* _The problem_
Make an exact copy of the records that follow, with each picture omitted.

** Input records follows **

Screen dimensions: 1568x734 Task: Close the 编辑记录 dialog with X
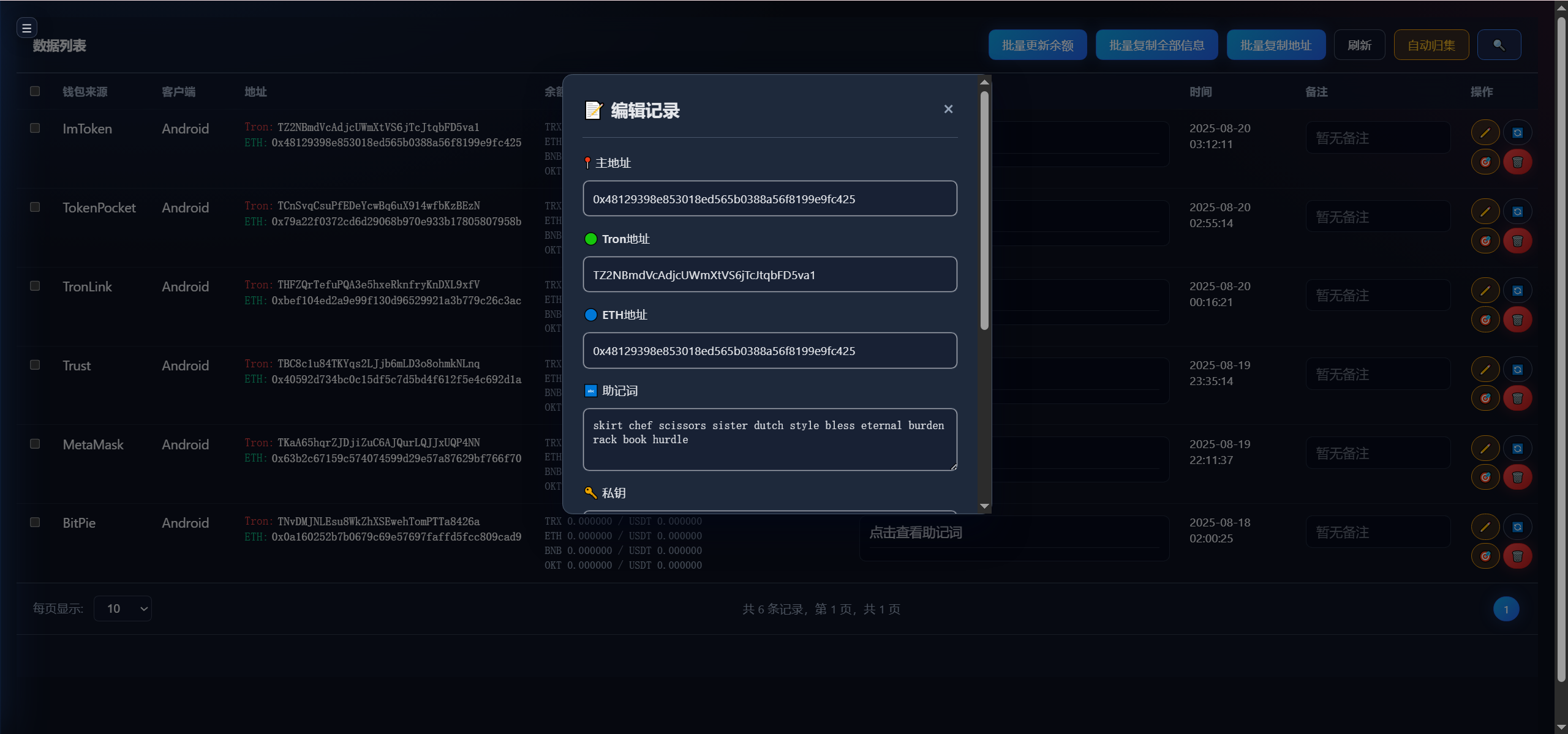pos(948,109)
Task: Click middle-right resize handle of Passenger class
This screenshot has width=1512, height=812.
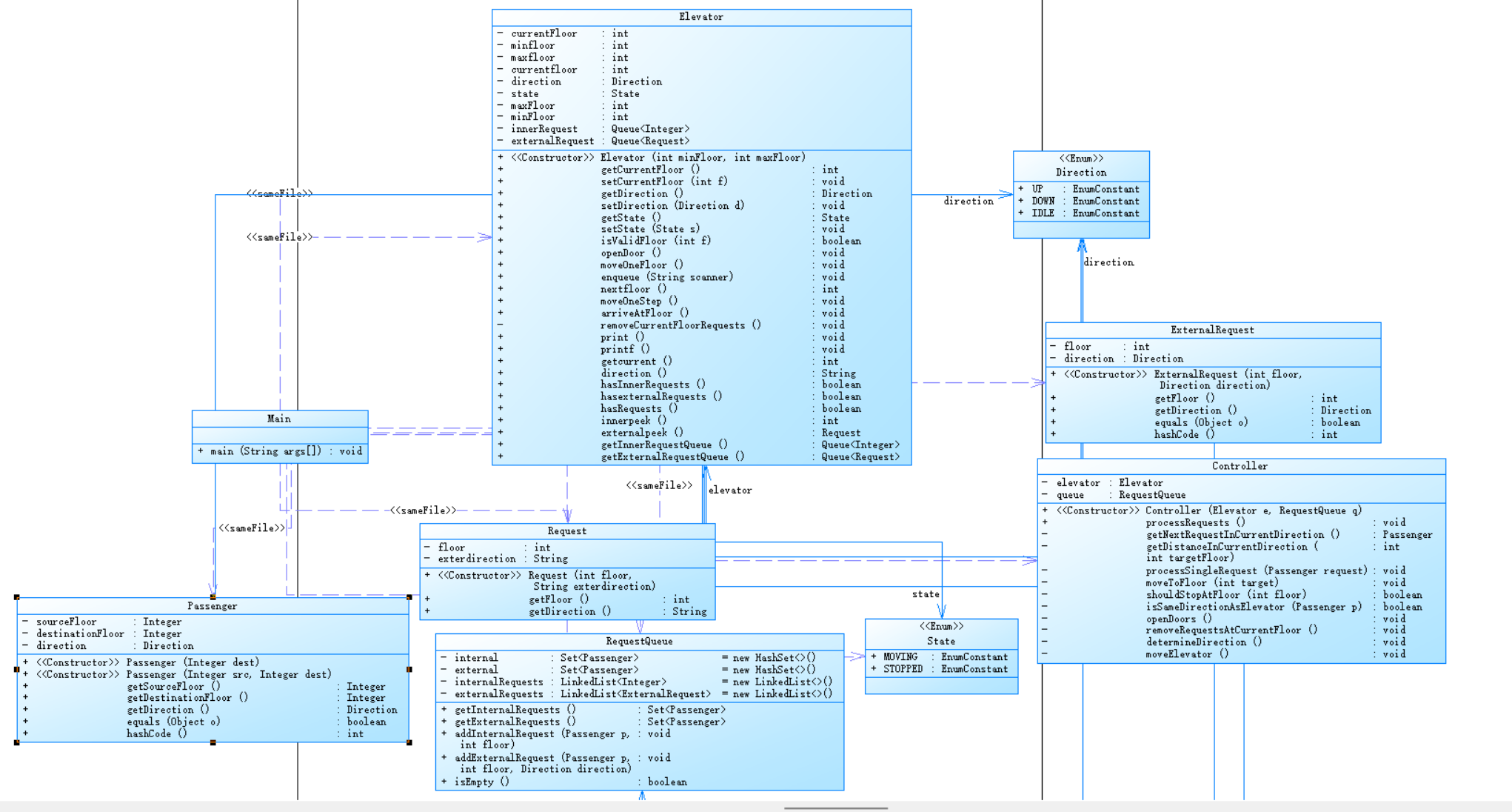Action: point(409,670)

** End of Input records **

* _Answer space_
Screen dimensions: 1568x734 Task: Close the 编辑记录 dialog with X
pos(948,109)
Task: Click middle-right resize handle of Passenger class
This screenshot has width=1512, height=812.
Action: point(409,670)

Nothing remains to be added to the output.